This is admittedly just a wild guess on what's happened, but I base it on a couple of things.
One, I spent some time getting into the heads of a few senior Google engineers, reading their posts on a bunch of sites, looking at books they were recommending, etc. There's a lot to suggest that they've been spending a ton of time on similarity algorithms and content clustering, as well as inference and learning algorithms.
Two, I see that my "site:www.domain.com" page count has shrunk drastically post-algo-change (by almost 75%), but if I do "site:www.domain.com widget" I can see many pages in the results that I believe are no longer in the site:www.domain.com page count. In fact, the count for "site:www.domain.com widget" is now greater than the "site:www.domain.com" count.
In this case, the widget pages are similar in many respects (still each one uniquely valuable to the world, mind you!), so it almost seems like they've been relegated into their own index or some other second-class index that spans other sites. If you've got pages that are very similar, regardless of whether you think they are value, this algo change would knock you down quite a bit -- because it's a new definition of similarity than ones we've seen in the past. It's looking for signs of similarity using sophisticated statistical algoritms, rather than direct verbatim plagiarism.
I'm pretty sure the new algo has a heavy weighting for identifying similar content, which the algo takes as the antithesis of original, unique content. That gets the scrapers but it also can get quite a few well-intentioned innocents.
The expansion of the index count is something I'm less sure of. If this were the case, the results would now be being generated from some hierarchy of indices, and if, for a given search, you didn't make it into one of the top indices relevant to that search, you won't show up in the top results. You might have great content on a certain topic but if some other site has it covered better than you -- or has equivalent content -- you could be low in the results.
I think the takeaway, if any of this is true, is to vary up your content fingerprints so each piece of content is as unique as possible relative to other content on your site and relative to competitor sites. If it looks formulaic or if it's not saying something new, this algo isn't going to like it.
Admittedly, all conjecture above...but what else have we got to go on than hunches? I definitely don't think this is as simple as devaluting internal links or any such thing...the Google engineers are trying to reinvent the game in a way that you really have to have differentiated and useful content to do well. So, er, bravo, I guess.

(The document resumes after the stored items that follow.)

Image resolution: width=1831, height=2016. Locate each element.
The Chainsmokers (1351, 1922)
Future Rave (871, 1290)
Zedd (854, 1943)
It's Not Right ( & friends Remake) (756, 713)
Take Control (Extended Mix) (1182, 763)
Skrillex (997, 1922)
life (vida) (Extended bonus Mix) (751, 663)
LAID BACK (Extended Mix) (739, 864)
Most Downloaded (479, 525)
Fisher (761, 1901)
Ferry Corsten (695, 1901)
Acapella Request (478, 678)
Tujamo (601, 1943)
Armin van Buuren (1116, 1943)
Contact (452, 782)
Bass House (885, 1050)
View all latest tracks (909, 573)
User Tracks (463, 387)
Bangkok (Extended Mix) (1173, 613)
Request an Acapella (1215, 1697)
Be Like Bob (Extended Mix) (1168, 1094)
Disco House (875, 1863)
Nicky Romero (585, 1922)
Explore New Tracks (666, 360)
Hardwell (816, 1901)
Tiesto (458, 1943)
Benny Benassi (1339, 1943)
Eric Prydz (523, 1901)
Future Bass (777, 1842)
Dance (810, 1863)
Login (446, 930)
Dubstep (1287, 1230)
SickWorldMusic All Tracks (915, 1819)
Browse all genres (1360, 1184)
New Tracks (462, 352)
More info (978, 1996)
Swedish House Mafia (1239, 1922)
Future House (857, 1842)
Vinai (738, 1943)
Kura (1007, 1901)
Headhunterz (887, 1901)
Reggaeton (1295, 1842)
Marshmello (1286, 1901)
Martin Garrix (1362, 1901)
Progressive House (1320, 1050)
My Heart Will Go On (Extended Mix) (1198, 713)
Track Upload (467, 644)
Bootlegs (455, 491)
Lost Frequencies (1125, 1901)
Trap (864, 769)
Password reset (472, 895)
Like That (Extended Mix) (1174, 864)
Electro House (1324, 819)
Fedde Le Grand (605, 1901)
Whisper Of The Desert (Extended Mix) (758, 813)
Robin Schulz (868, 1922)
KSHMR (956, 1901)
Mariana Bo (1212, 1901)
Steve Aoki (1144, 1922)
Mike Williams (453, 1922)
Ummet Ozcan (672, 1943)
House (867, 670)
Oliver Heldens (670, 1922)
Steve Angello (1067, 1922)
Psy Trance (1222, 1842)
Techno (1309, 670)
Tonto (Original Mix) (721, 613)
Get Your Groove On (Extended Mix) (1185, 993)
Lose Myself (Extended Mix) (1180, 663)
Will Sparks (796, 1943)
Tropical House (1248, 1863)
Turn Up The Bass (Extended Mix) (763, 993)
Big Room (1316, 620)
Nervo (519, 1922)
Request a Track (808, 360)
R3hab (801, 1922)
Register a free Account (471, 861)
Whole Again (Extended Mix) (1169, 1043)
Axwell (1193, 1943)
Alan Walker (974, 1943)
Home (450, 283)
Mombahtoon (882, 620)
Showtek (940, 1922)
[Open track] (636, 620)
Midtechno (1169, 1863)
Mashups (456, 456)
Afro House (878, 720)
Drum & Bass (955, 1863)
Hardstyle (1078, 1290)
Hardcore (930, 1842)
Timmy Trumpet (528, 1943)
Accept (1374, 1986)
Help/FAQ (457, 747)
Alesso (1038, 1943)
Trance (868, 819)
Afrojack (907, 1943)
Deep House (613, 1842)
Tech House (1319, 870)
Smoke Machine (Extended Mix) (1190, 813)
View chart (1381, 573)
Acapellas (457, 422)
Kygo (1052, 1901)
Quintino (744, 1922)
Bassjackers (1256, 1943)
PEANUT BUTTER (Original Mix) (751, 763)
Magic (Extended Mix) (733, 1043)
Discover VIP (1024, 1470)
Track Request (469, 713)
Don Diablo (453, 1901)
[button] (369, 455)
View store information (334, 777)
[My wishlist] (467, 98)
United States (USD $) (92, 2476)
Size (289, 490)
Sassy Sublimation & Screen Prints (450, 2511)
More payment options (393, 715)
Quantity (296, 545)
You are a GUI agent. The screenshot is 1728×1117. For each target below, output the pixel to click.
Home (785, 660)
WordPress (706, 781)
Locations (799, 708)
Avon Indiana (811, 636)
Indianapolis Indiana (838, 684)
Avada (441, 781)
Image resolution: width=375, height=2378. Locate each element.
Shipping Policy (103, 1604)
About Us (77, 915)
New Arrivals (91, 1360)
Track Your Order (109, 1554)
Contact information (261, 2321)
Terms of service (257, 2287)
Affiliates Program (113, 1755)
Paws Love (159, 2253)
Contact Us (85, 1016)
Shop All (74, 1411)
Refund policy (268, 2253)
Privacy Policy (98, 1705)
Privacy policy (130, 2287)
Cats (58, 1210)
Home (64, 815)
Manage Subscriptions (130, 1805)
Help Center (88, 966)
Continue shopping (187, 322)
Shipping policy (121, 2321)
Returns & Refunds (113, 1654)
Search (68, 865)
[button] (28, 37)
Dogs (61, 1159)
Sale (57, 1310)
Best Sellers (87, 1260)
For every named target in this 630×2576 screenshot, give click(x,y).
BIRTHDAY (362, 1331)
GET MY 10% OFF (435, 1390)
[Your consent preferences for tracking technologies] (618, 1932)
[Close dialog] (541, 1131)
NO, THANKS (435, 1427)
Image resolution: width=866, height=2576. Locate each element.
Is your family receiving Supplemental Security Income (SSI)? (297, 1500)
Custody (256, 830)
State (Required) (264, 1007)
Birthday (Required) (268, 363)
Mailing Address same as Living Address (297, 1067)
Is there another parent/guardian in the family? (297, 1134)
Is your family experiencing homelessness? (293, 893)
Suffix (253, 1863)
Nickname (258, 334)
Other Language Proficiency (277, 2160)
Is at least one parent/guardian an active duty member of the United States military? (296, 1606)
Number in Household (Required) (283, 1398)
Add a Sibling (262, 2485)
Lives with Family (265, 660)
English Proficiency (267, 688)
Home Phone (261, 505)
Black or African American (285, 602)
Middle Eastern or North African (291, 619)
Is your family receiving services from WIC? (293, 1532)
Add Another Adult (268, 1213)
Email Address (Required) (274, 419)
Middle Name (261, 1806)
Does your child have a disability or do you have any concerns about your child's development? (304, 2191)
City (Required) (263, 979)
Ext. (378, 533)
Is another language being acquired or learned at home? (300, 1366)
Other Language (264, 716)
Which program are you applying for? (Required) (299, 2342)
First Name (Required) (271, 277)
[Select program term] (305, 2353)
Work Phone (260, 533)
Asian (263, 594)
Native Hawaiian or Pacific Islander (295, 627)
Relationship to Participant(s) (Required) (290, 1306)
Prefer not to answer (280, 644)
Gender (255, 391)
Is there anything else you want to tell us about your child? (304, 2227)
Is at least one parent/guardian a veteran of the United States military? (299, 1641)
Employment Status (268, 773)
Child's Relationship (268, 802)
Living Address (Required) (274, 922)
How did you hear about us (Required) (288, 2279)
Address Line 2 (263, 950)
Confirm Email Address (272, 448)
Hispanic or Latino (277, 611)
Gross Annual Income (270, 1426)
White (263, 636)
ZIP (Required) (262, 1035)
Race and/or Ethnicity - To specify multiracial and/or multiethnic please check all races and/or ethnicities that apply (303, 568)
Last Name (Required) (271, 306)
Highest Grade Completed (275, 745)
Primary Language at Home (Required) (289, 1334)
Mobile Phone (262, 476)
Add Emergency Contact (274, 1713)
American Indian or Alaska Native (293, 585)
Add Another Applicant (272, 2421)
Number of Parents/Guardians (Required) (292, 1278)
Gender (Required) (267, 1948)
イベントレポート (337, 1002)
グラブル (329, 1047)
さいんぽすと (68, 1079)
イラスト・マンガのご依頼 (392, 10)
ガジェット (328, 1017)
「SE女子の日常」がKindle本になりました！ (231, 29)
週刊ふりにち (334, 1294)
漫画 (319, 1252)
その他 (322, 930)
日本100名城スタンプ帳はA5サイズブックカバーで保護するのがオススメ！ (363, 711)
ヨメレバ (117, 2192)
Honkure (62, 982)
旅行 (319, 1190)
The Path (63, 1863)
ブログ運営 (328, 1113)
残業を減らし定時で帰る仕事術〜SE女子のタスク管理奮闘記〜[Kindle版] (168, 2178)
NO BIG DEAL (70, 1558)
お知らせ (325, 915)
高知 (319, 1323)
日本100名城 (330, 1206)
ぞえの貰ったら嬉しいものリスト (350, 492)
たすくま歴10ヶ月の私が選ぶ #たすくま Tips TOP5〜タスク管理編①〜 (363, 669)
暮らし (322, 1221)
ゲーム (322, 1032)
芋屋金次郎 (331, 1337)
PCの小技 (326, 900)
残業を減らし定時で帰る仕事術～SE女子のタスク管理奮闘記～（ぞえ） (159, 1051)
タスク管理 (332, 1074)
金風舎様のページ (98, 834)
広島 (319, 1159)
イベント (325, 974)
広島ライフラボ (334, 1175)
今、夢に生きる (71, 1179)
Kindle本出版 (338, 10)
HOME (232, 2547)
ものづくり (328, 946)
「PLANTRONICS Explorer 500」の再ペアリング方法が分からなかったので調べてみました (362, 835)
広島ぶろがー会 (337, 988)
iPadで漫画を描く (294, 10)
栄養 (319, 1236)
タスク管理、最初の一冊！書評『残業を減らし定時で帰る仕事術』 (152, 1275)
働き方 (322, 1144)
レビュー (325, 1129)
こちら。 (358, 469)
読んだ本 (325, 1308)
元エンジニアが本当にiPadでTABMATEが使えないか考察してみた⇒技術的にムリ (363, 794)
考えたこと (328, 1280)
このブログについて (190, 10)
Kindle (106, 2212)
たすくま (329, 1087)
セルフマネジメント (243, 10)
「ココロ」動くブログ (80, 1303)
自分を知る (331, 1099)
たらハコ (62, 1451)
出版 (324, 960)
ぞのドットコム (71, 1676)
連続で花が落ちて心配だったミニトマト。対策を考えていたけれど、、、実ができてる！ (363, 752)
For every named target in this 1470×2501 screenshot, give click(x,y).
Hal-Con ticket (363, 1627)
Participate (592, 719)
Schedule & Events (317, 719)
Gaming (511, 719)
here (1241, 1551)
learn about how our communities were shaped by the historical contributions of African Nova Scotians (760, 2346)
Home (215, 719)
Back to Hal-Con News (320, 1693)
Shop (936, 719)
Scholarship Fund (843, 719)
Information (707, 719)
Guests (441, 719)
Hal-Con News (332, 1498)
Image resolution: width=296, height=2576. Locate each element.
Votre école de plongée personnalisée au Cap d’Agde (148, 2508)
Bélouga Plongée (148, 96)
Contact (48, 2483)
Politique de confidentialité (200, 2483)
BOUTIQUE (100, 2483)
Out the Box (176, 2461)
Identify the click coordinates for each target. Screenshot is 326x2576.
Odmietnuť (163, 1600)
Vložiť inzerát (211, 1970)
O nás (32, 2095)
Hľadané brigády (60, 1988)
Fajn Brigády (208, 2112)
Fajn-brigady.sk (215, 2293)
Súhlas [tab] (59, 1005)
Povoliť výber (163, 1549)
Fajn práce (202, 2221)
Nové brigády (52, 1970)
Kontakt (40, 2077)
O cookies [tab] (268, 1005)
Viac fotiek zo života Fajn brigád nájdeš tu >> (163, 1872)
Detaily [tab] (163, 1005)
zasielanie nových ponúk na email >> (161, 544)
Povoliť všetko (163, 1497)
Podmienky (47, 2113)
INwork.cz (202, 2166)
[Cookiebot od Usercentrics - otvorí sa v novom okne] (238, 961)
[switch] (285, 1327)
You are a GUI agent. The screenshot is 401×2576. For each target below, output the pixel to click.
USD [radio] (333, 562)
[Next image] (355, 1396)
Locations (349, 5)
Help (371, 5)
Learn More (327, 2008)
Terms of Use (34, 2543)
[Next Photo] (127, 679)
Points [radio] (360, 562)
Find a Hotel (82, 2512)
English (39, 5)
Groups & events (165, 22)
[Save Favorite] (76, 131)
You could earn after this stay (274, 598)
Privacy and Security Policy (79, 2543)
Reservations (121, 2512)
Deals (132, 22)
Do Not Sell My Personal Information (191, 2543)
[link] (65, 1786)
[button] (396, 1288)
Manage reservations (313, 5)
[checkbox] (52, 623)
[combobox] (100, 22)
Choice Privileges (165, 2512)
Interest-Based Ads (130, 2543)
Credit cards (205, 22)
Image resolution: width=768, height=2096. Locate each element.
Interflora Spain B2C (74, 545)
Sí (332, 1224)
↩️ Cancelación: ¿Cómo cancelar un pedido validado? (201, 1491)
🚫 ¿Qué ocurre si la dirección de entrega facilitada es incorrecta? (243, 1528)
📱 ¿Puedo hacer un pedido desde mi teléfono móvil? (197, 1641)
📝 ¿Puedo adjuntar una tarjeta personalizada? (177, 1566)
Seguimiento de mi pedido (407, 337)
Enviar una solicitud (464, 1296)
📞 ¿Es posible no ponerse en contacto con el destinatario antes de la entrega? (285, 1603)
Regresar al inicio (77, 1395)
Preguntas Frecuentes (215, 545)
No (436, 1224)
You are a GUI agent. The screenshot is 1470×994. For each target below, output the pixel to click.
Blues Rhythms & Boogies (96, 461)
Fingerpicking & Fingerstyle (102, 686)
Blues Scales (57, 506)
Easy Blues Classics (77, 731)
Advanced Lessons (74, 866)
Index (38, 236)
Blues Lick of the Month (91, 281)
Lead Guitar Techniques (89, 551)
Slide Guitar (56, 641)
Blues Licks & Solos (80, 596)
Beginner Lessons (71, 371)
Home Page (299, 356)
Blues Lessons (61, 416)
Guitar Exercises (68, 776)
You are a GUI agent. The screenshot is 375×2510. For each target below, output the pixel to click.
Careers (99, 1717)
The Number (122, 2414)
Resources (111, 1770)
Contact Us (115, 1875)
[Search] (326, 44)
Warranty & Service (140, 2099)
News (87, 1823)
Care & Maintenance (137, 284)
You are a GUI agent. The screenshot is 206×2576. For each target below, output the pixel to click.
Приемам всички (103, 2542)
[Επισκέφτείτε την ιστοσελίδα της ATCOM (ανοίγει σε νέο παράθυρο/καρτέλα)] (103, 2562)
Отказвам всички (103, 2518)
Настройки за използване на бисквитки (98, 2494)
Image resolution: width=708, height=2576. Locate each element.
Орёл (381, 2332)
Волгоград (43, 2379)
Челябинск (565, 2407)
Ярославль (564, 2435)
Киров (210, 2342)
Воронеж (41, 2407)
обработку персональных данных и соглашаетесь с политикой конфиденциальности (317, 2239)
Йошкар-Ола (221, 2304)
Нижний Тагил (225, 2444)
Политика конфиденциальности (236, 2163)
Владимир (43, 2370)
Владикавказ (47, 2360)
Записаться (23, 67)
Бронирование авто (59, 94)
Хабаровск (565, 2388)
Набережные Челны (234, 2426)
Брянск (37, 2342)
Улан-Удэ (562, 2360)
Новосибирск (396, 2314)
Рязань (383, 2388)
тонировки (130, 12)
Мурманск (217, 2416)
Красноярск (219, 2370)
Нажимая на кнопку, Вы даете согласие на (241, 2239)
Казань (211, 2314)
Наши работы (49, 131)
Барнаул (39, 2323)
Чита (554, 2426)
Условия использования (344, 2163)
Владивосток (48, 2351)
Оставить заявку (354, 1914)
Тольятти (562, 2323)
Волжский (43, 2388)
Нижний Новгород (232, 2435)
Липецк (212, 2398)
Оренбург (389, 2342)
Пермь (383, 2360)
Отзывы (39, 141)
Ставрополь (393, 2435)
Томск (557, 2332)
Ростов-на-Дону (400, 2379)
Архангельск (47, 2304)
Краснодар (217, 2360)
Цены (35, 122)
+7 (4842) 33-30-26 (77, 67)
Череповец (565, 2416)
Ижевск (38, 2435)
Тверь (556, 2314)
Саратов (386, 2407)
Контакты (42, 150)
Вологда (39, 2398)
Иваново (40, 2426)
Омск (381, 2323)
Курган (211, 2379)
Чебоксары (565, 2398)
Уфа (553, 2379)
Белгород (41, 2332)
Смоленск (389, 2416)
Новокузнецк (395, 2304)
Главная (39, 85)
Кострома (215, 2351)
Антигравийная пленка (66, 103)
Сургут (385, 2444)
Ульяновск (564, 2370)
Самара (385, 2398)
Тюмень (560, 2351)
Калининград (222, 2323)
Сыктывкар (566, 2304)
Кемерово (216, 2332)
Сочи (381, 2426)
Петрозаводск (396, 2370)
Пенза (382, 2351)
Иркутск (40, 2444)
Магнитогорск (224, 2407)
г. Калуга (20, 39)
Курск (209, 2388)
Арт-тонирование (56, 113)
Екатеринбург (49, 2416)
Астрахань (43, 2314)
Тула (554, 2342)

I dont think its extrernal - unless external links are saving me from oblivion. Where I have a choice - I have actively pushed phrase two and not phrase one - its slightly less competetive.
The client ecommerce site that I relaunched in September doesn't seem to have been affected in the slightest. Been pouring over Analytics, rankings, Raven Tools reports, and nothing seems to have changed (of course, it's early yet)
We're working on fleshing out product and category text, and writing like human beings, but I'd say right now it's probably 35/65 as a percentage of good content to thin content. No MFR content, the thin stuff is mostly just bulleted features which we put in ourselves.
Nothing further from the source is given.